On the right, my five-year-old chair. Or the middle, if you’re counting the half of my wife’s inferior desk chair that you can see. On the left, the new hotness, ready for duty.
Again, I haven’t bothered to, like, dust, or de-cat-hair or anything like that, but the old chair is still in perfect shape, after five years of daily use. I couldn’t be happier with this company’s products, y’all.
There’s this weird thing going on with my incoming students where a ton of them have the same last names as people I either went to high school with or was otherwise friends with as a kid. I actually have never independently known a kid’s parents, or if I did I never had to have any contact with them.
Maybe?
That’s true, I think. Definitely never had to talk to any of them. Maybe I had one guy’s nephew, but he definitely never came to PTCs. At any rate, I’ve done a fair amount of cyberstalking this week and so far I haven’t uncovered any connections of any of these kids to anyone I know; that most likely means that there’s no relation, as none of the names are terribly unique, but I suppose I could have some distant cousins or something. I did find out that one of my mom’s oldest friends died at the end of April from breast cancer, and I’m in this weird place where I’m not actually surprised that the family didn’t get ahold of my brother or I, not least because I make it my mission in life to make myself hard to find on the internet (you can find my teaching license if you know my real name, but even that’s under a slightly unexpected combination of my name and initials), but also just because at this point I’m like a third-removed acquaintance of any of her kids and it’s just not reasonable to expect a call. I called her when Mom died, but I don’t think that necessarily transfers to them having to call me, y’know?
Anyway, point is, I’d have gone to the service. Which may actually not have happened yet, as the obituary says “at a later date.” Yeah, let me talk to you about putting “at a later date” in an obituary; it showed up in my mom’s and then Covid hit, and as of right now my mother has never had a funeral.
That, uh, isn’t quite where I meant this post to go, but sometimes the words do what they want.
Anyway, I’ve begun the annual Spending Money For My Classroom Unwisely spree, and there’s a surprisingly small box in my garage with a a vacuum-packed and possibly dehydrated Boneless Loveseat in it, and– amazingly, at my wife’s suggestion– I solved my desk chair conundrum by ordering a new desk chair for my office, with the plan to move the old one to my classroom once the new hotness shows up. I’m going to try to avoid ordering any new lighting this year, and I shouldn’t need any posters or anything, so hopefully these two big-ish purchases will be all I need this year.
(Teachers: don’t spend money on your classrooms. Don’t be like me. I make bad decisions.)
(The old chair is this chair, which I ordered a year before that post and I’ve now had for four and a half years, and if I took the time to clean the cat hair off of it, it would look brand fucking new despite me having spent at least an hour or two a day in it every day since I got it. So the new one is also a Secret Lab chair. They’re expensive, but fuck it; I’m clearly getting my money’s worth.)
(They also made my desk, which is this desk. I don’t seem to have ever reviewed it, but I love the desk too. These people own my soul.)
I finally beat Clair Obscur: Expedition 33 last night, and I’m trying to decide if I’m going to review it or not. I think I probably will do a full review, as the game’s failures are all of a very specific kind and I think it’s interesting. So maybe tomorrow.
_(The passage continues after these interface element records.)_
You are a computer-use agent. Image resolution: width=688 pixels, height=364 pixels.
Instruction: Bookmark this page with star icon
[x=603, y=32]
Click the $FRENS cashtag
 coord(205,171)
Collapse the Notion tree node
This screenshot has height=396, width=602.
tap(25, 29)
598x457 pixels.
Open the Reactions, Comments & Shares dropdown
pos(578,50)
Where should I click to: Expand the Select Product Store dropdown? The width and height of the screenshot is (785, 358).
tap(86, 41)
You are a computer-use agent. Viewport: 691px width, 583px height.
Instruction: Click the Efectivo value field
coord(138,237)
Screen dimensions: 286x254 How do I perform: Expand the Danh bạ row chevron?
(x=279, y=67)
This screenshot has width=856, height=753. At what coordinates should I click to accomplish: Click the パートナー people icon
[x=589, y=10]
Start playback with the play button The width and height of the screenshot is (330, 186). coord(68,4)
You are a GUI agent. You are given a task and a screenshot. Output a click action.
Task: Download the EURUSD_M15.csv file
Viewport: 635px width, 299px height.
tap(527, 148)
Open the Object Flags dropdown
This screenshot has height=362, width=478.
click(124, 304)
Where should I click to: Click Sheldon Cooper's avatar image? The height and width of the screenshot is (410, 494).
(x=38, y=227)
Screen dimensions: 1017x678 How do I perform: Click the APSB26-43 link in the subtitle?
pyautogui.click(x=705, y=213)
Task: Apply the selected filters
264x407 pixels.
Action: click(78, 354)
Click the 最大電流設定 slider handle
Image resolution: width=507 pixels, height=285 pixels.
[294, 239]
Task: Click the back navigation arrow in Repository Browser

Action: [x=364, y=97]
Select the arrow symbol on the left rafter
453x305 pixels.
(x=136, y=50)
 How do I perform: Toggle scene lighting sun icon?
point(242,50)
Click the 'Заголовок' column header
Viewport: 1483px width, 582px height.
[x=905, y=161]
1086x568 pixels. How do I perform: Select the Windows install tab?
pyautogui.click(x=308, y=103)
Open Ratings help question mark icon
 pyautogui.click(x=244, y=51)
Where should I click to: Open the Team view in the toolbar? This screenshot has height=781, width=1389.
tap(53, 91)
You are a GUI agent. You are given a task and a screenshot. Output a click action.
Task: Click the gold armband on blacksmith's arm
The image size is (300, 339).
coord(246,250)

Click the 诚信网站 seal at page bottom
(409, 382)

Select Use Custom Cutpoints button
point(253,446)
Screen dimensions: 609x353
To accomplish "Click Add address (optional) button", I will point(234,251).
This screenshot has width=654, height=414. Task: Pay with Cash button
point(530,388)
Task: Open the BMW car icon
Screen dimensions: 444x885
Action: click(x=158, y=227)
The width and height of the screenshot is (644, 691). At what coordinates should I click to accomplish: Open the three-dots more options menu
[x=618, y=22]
I admit it: I’m kind of achy. This chair has so many different ways to tweak it that I’ve spent all day fiddling and changing things, and I haven’t figured out an optimal way to sit in it. Part of this is my desk’s fault; the front of my desk is lipped in such a way that getting my legs underneath my desk while still reaching my keyboard comfortably isn’t exactly impossible, but requires some precise settings from my chair. At any rate, I’m not worried that I’m going to turn on it or anything– I just need to figure out how I want everything set and I’ll be fine.
That said: look at that image. The chair can actually recline back farther than that; I don’t think that guy is at full recline.
Is there anyone out there who thinks they could do that in a desk chair without freaking the fuck out? Because one of my major peeves with desk chairs (and even recliners, sometimes) is Sudden Unexpected Rocking. I react very poorly to unexpectedly feeling like I’m going to fall(*), and leaning backwards that far in a desk chair– or, truly, even close to that far– is simply not possible for me. My wife tried it last night and got maybe to 110 degrees before she decided she’d had enough. But you see these people in the videos about these chairs just leaning all the way back without a care in the world, and I want to have whatever magical ability they have that’s allowing them to do that. Because I seriously can’t.
(*) I have said many times before that I’m not afraid of heights, but I’m afraid of falling. People react like this is contradictory, and it’s not. I don’t care how high off the ground I am so long as my feet are planted securely, but I can and have very recently had serious panic moments from a brief involuntary shift in my center of gravity while sitting in a chair. I have never had a problem in an actual rocking chair, though, something I sit in all the time, and if you can give me some insight into why a desk chair or a recliner might trigger my lizard brain and a rocker doesn’t, I’d genuinely love to hear it.